Il discorso dominante resta quindi quello del rapporto tra cosiddetti generi opposti”, del sesso valido se romantico, della gelosia come valore aggiunto, del sesso “pulito e profumato, meccanico. Certo, si sono fatti passi da gigante rispetto anche solo a dieci anni fa, ma penso che siamo ancora tanto lontani dal raggiungimento dell’obiettivo minimo.

Mi chiedo spesso quali possano essere le conseguenze di un modello educativo ancora influenzato dalla concezione per cui chi fa sesso occasionale con diverse persone è una “tr0ia”. Che volta le spalle alla ragazza e/o al ragazzo che domandano se è normale provare piacere nell’attuare pratiche che potremmo includere nella categoria del BDSMtutto tratto da una storia vera.

Se noi voltiamo la faccia con malcelato imbarazzo alla promiscuità, le adolescenti e gli adolescenti non smetteranno di avere, o di desiderare di avere, tante e/o tanti partner, avranno però meno possibilità di sentirsi a loro agio nel farlo e nel parlarne; oppure svilupperanno circuiti legati al senso di colpa e al malessere. Piuttosto parliamo loro del consenso, del rispetto verso le persone con cui si intrattengono rapporti occasionali affinché non diventino meri corpi da consumare.

Se additiamo le pratiche sessuali “kinky” e ci rifiutiamo di parlarne con loro o di informarci insieme sui modi in cui farlo in maniera sicura e responsabile, non stiamo facendo loro del bene e, a mio parere, non stiamo operando in maniera educativa. Solo superando la vergogna e il timore di parlare delle perversioni, queste possono essere trattate come quello che sono: preferenze sessuali, forme di curiosità e di scoperta del proprio corpo e delle sensazioni a esso legate.

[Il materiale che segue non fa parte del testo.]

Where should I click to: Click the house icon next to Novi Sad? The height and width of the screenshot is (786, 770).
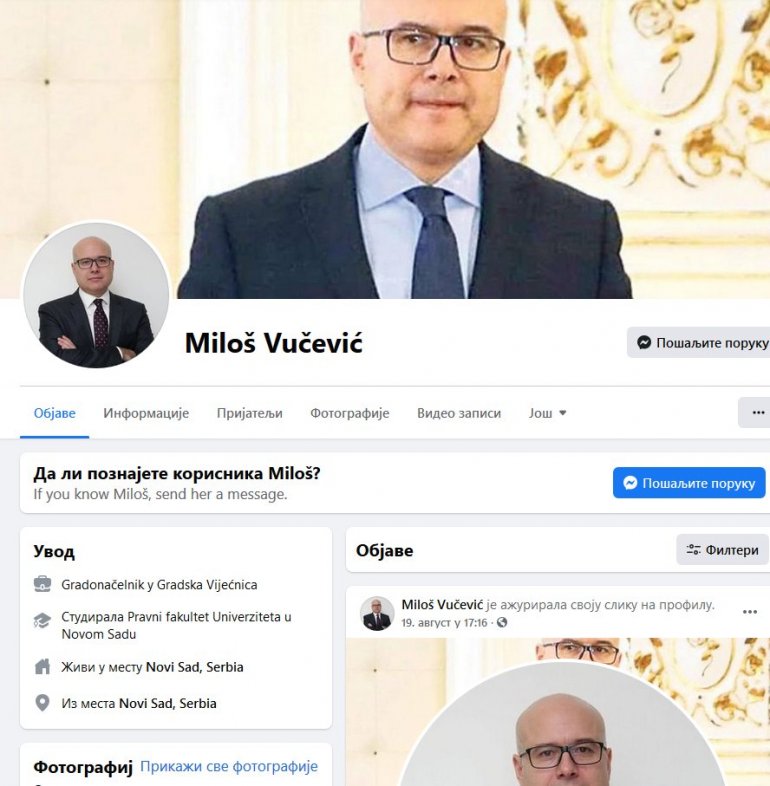[x=42, y=667]
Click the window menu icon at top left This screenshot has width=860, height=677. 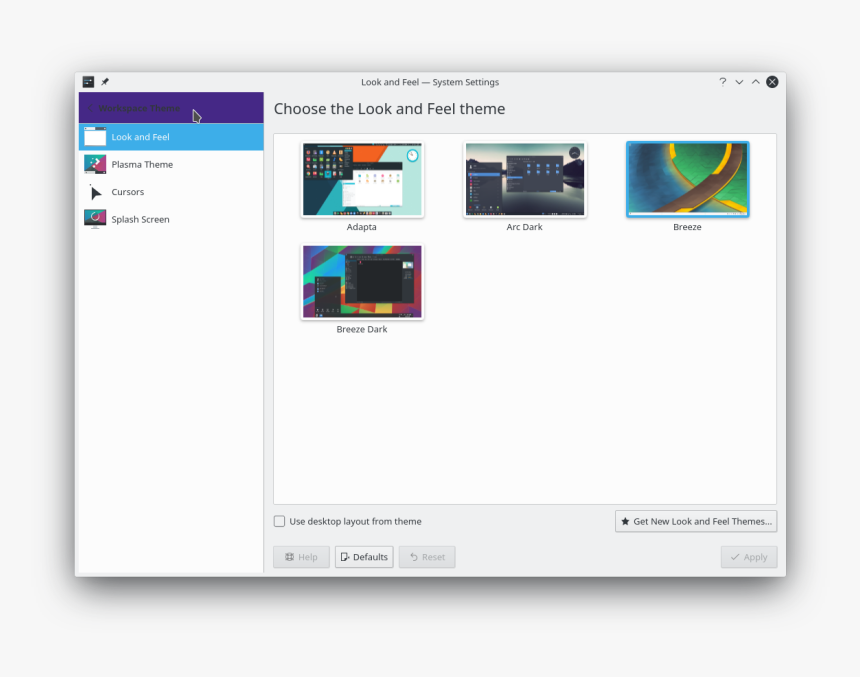click(x=88, y=82)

Se dobbiamo nascondere il fatto che è possibile e legittimo avere relazioni amorose non esclusive o poliamorose, allo stesso modo in cui è legittimo avere relazioni amorose esclusive, stiamo collaborando con la società nell’instillare in loro la “norma”, stiamo oscurando loro un ventaglio di possibilità che esistono e in cui potenzialmente possono trovare una dimensione che le faccia sentire meno inadeguate.

Questi sono solo alcuni esempi tratti dalla mia personale esperienza, ma la lista sarebbe molto, molto e ancora molto più lunga di così.

Io sono convinta che siano necessari dei discorsi seri, complessi e profondi sul tema della sessualità nei contesti di lavoro socio-educativo. E sono convinta che solo sviluppando riflessioni condivise e con un approccio e una postura aperti, inclusivi e volti alla responsabilità si possa arrivare a creare in un futuro spazi lavorativi in cui sia operatrici e operatori che “utenti” possano sentirsi meno giudicate e – forse, ma è solo una speranza – meno sessualizzate, anche se più esplicite e libere nella comunicazione e nell’affermazione di sé.